Data excerpts
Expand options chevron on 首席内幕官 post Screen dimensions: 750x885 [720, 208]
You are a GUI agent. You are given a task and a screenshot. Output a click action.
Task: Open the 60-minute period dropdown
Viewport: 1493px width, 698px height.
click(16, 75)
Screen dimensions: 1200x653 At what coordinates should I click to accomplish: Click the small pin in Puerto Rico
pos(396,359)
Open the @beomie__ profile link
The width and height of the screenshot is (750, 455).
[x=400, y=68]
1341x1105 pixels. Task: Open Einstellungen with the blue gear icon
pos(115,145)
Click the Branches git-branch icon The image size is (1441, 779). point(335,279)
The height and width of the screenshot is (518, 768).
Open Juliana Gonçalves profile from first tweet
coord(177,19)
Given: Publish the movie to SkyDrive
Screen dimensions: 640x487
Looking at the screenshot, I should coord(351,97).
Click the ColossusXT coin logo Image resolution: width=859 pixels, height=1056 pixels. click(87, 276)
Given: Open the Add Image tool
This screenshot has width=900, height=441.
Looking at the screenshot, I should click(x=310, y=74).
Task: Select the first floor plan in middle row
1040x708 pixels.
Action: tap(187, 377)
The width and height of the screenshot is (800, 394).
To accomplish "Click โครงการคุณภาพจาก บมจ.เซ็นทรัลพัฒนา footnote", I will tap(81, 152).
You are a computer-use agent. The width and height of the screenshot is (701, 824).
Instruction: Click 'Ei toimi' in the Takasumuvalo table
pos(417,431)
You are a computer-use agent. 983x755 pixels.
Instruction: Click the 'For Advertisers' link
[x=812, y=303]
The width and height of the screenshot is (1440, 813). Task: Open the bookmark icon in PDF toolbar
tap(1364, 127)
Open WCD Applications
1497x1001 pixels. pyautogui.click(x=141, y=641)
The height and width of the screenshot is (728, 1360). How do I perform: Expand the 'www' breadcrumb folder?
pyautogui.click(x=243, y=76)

Your task
All lines above from the one holding "Click the Branches" to the one holding "Given: Publish the movie to SkyDrive", inclusive, are to be copied exactly; no other line is wanted.

Reply
Click the Branches git-branch icon The image size is (1441, 779). point(335,279)
The height and width of the screenshot is (518, 768).
Open Juliana Gonçalves profile from first tweet
coord(177,19)
Given: Publish the movie to SkyDrive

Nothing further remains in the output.